À l’origine, Sex Criminals était bien plus qu’un simple comic : une satire sociale déguisée en comédie romantique, où la sexualité devenait à la fois une métaphore et un super-pouvoir. Publié entre 2013 et 2020 sous le label Image Comics, le titre avait marqué les esprits par son mélange unique d’humour noir, de drame psychologique et de critique acerbe des normes sociétales. Fraction, scénariste star derrière des runs mythiques de Batman et Hawkeye, et Zdarsky, dont le style graphique est devenu une signature, avaient créé une œuvre inclassable – et c’est précisément ce qui rend son adaptation si excitante.
Derrière la caméra : un trio de showrunners pour dompter l’anarchie
Adapter Sex Criminals n’était pas une mince affaire. Le projet, repéré dès 2015 par Universal Television en partenariat avec Milkfed Criminal Masterminds (la boîte de production de Fraction et Kelly Sue DeConnick), a mis près de huit ans à trouver sa forme finale. Pourquoi un tel délai ? Parce que transposer à l’écran un récit où l’orgasme donne des super-pouvoirs tout en gardant un ton à la fois drôle, touchant et subversif relève du casse-tête.
C’est finalement Prime Video qui a relevé le défi, en confiant les rênes à un trio de showrunners aux profils complémentaires :
Kumail Nanjiani (acteur dans Eternals et co-scénariste de The Big Sick), qui incarne aussi un rôle clé dans la série,
Emily V. Gordon (sa complice sur The Big Sick), spécialiste des récits mêlant humour et émotion,
Tze Chun (vétéran de Gotham et Once Upon a Time), rompu aux univers fantastiques.
Leur mission ? Conserver l’esprit rebelle du comic tout en évitant l’écueil du "trop provocateur pour le grand public". Avec seulement huit épisodes pour la première saison, chaque minute comptera.
"On va se faire arrêter… ou devenir légendaires"
Si Sex Criminals a mis autant de temps à aboutir, c’est aussi parce que son concept défie les codes. Entre les scènes de braquages dignes d’un Ocean’s Eleven sous acide et les dialogues cinglants sur la sexualité, la série promet d’être aussi drôle que malaisante. Fraction et Zdarsky avaient d’ailleurs prévenu : leur œuvre n’était pas faite pour plaire à tout le monde. "C’est une histoire sur l’intimité, la honte et le pouvoir – mais avec des blagues sur les préservatifs et des courses-poursuites en slip", résumait Zdarsky en 2014.
Reste une question : comment Prime Video va-t-elle gérer le ton équilibriste du comic ? Entre les attentes des fans, qui veulent une adaptation fidèle et sans concession, et les impératifs d’une plateforme grand public, le pari est risqué. Mais avec Nanjiani aux commandes – un maître de l’humour décalé (voir The Big Sick ou Silicon Valley) – les chances de voir une série à la fois intelligente et débridée sont réelles.
Et puis, avouons-le : voir Imogen Poots jouer une braqueuse qui gèle le temps en plein orgasme, c’est le genre de rôle qui fait rêver. Ou frémir. Les deux, probablement.

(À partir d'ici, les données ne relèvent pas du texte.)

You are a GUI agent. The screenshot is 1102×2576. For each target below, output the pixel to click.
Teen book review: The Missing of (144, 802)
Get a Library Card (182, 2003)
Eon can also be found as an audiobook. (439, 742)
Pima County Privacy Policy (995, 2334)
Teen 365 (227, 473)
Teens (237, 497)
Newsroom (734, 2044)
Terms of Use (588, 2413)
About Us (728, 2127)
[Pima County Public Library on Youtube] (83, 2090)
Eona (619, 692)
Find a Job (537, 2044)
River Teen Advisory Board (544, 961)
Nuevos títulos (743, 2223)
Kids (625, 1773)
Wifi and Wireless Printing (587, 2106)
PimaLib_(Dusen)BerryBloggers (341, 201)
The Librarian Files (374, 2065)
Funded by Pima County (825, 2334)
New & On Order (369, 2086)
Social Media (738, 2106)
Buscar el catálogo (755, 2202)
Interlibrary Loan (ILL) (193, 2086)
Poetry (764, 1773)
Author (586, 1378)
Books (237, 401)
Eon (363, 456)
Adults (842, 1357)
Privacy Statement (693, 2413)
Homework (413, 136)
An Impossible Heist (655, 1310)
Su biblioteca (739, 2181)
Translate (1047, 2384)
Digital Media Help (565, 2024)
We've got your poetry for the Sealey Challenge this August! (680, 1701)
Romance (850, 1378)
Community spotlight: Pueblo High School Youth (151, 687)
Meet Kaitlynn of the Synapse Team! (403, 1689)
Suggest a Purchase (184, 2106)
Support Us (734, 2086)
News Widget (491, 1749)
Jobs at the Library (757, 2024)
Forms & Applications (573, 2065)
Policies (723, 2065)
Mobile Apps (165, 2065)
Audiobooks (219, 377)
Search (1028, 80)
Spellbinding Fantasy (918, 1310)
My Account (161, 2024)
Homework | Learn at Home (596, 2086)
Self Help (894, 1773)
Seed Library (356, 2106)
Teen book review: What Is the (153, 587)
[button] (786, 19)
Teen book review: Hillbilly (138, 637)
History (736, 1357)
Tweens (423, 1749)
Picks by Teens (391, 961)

Pourquoi cette adaptation pourrait tout changer
Sex Criminals arrive à un moment charnière pour les adaptations de comics. Après l’ère des blockbusters Marvel et des séries DC sombres à outrance, le public réclame des récits plus originaux, plus personnels. Avec son mélange de romance trash, de satire sociale et de fantastique, la série a tout pour marquer les esprits – à condition de ne pas édulcorer son âme rebelle.
Un détail révélateur ? Chip Zdarsky, co-créateur du comic, est aussi le scénariste derrière la récente relance de Daredevil chez Marvel – un titre salué pour son audace. Si Sex Criminals parvient à capturer ne serait-ce qu’une partie de cette énergie, Prime Video pourrait bien tenir son next big thing.